Quote the records below word for word, starting with the line that contains "Given: Click the Styles pen icon" and going on through the end of the records. Leave the pictures out of your answer.

start Record list

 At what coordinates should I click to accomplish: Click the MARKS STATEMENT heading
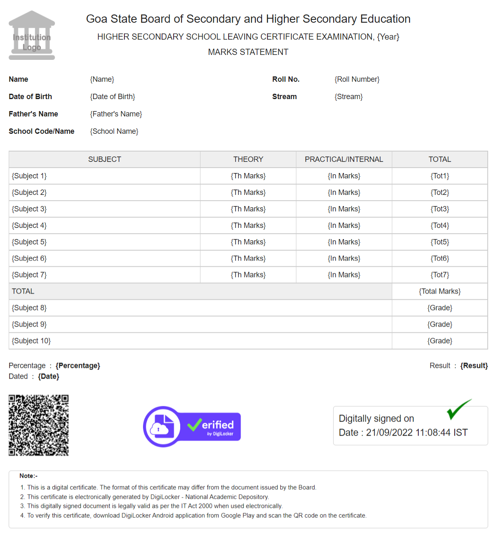click(248, 52)
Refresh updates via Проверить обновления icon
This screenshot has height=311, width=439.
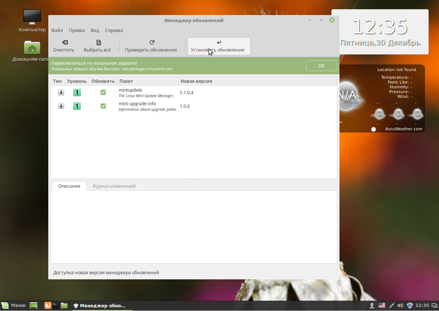151,43
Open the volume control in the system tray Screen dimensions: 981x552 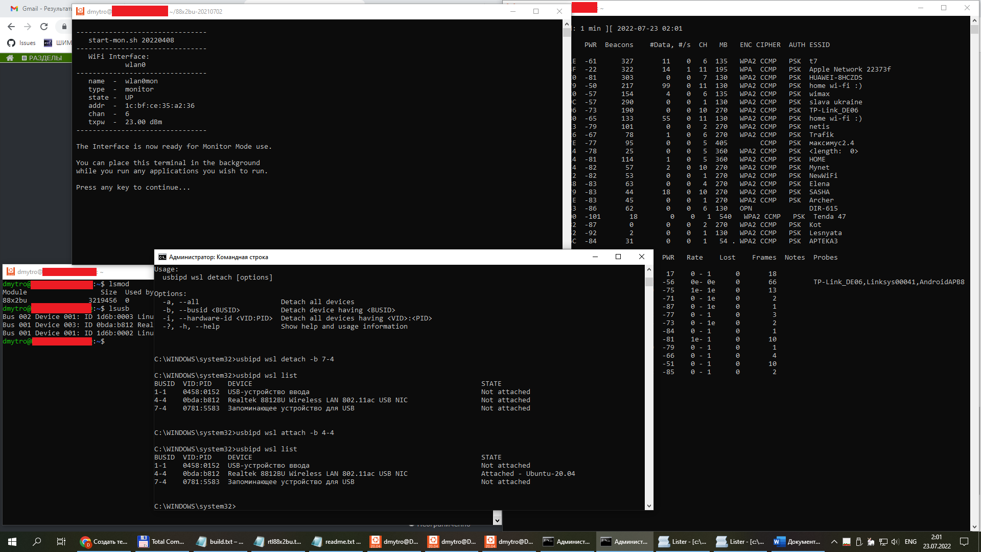[x=895, y=542]
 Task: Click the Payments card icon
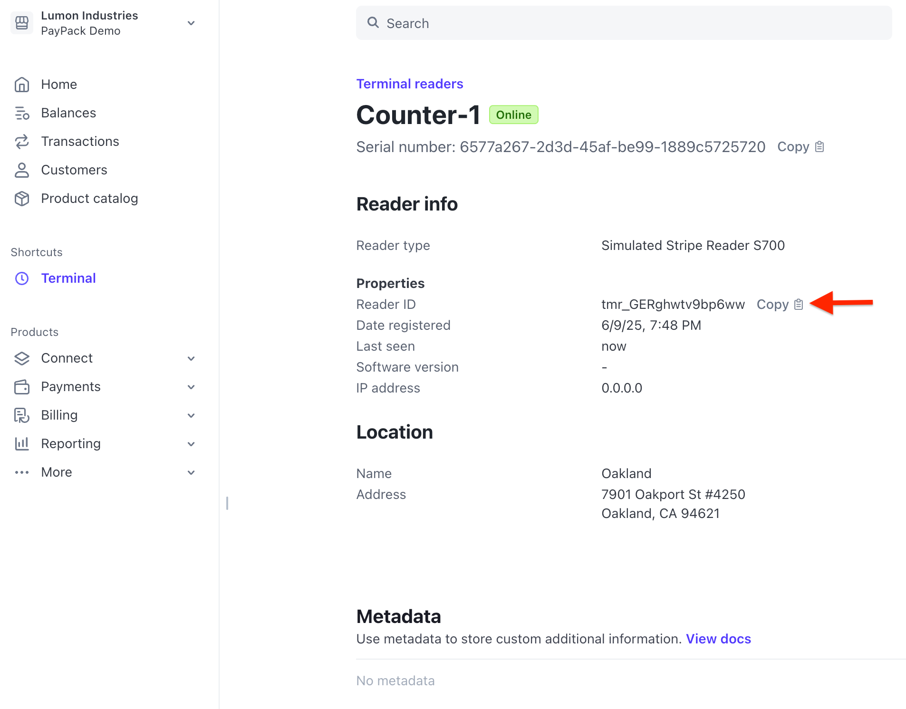pyautogui.click(x=22, y=387)
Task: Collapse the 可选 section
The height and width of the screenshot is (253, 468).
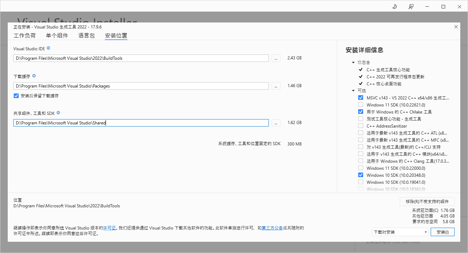Action: coord(353,90)
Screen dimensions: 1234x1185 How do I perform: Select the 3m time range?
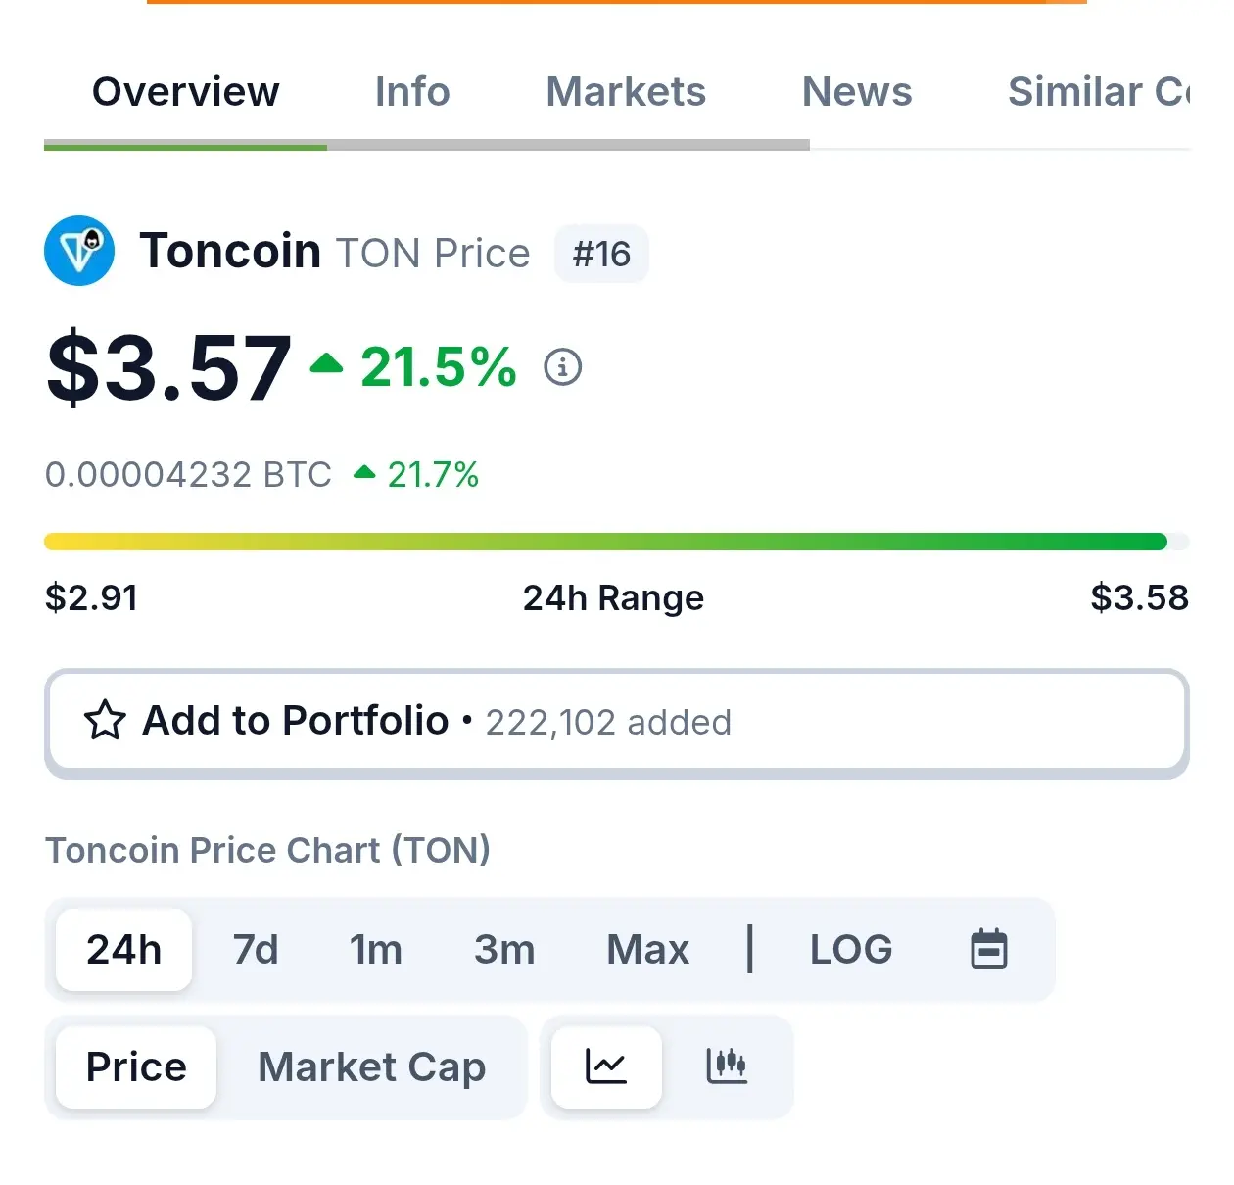tap(504, 949)
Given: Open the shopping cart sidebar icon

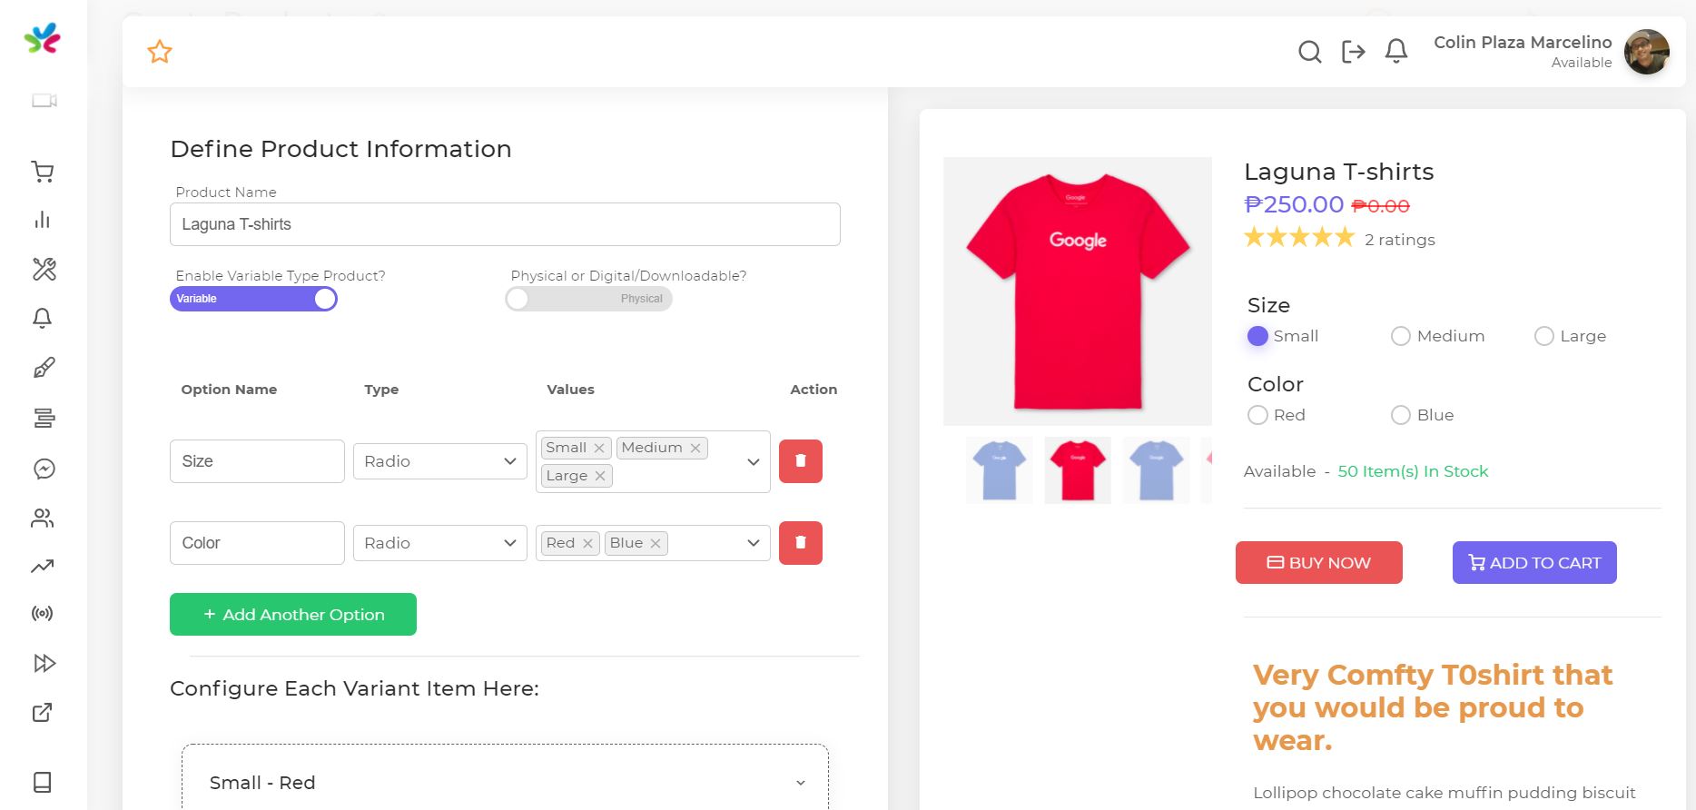Looking at the screenshot, I should tap(43, 172).
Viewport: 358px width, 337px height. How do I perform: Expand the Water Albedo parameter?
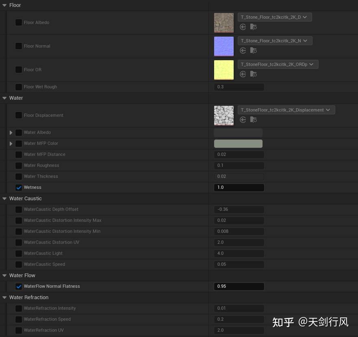click(11, 132)
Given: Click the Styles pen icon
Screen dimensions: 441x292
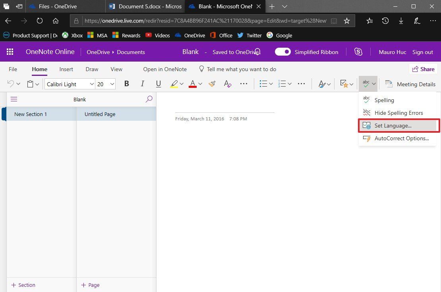Looking at the screenshot, I should pyautogui.click(x=321, y=84).
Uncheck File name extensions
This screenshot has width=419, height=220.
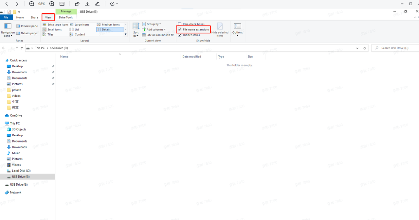coord(180,29)
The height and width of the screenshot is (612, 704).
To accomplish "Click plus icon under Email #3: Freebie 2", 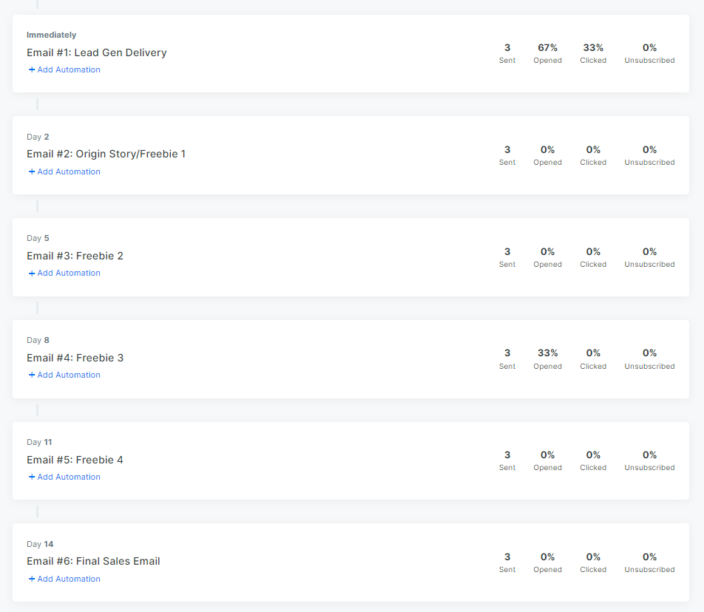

end Record list

▶ _Expected answer_:
Given: Click the Styles pen icon
Screen dimensions: 441x292
Looking at the screenshot, I should pyautogui.click(x=321, y=84).
Uncheck File name extensions
This screenshot has width=419, height=220.
coord(180,29)
The height and width of the screenshot is (612, 704).
To accomplish "Click plus icon under Email #3: Freebie 2", 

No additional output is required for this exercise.